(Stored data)
━━━

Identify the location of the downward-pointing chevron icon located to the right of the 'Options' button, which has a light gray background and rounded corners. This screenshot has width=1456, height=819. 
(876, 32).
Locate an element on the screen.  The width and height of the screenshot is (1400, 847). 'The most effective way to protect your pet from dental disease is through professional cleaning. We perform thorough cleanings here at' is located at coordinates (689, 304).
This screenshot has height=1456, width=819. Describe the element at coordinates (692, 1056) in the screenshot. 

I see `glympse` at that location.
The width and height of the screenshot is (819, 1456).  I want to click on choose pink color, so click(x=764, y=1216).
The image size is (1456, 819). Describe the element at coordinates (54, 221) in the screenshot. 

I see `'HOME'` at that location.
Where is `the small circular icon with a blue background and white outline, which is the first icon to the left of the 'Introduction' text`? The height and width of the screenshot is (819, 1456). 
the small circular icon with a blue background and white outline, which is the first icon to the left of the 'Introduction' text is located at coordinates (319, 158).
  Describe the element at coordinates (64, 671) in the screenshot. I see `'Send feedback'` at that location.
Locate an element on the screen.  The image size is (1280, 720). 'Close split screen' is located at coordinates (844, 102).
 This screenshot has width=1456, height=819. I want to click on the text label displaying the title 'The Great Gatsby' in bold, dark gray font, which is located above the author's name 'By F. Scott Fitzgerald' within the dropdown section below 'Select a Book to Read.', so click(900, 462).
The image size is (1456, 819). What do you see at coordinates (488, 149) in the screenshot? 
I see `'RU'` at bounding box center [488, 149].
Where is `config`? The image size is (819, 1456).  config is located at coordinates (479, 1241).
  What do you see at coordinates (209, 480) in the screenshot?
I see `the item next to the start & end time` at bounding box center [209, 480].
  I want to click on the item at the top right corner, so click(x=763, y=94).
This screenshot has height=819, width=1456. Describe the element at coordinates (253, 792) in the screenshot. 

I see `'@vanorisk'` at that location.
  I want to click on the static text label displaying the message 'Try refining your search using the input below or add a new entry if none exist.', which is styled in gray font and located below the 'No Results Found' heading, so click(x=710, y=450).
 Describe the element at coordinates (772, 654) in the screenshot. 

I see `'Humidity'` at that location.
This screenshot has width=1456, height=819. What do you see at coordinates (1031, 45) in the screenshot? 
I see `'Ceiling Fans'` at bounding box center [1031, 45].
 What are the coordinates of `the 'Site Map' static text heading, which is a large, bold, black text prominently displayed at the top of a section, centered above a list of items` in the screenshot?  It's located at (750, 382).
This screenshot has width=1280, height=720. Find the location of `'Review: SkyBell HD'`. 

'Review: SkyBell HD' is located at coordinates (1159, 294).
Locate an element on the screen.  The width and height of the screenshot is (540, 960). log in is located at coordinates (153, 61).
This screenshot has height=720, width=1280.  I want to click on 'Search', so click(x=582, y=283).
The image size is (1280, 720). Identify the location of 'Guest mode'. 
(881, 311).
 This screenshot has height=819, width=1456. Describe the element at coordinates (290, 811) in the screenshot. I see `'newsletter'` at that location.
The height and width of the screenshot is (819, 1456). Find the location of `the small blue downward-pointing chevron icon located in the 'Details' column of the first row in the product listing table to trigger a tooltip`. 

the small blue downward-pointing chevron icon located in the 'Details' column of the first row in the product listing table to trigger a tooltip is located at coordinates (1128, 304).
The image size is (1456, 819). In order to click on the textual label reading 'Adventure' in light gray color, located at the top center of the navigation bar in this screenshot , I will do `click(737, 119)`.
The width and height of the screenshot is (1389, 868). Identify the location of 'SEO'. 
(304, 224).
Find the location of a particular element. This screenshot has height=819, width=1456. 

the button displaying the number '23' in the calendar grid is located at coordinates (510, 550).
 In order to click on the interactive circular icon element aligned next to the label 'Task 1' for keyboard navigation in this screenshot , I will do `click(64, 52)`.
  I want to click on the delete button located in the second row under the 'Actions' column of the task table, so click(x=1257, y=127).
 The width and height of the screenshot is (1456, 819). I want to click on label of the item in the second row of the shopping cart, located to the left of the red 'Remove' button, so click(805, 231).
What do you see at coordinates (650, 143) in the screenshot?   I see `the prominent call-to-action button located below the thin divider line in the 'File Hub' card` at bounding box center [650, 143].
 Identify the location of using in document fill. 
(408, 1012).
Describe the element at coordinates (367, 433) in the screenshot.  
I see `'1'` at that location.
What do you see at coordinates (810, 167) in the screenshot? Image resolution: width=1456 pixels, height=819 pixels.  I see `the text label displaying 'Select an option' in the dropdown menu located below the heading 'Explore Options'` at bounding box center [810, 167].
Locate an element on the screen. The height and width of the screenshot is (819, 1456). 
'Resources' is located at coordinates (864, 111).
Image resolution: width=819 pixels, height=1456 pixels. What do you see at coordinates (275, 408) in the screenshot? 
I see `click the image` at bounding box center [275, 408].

━━━

Return the part of the material above that opens with the line containing "Describe the element at coordinates (772, 654)" and closes with the line containing "coordinates (153, 61).", both lines included, repeating each line exactly as it appears.

 Describe the element at coordinates (772, 654) in the screenshot. 

I see `'Humidity'` at that location.
This screenshot has width=1456, height=819. What do you see at coordinates (1031, 45) in the screenshot? 
I see `'Ceiling Fans'` at bounding box center [1031, 45].
 What are the coordinates of `the 'Site Map' static text heading, which is a large, bold, black text prominently displayed at the top of a section, centered above a list of items` in the screenshot?  It's located at (750, 382).
This screenshot has width=1280, height=720. Find the location of `'Review: SkyBell HD'`. 

'Review: SkyBell HD' is located at coordinates (1159, 294).
Locate an element on the screen.  The width and height of the screenshot is (540, 960). log in is located at coordinates (153, 61).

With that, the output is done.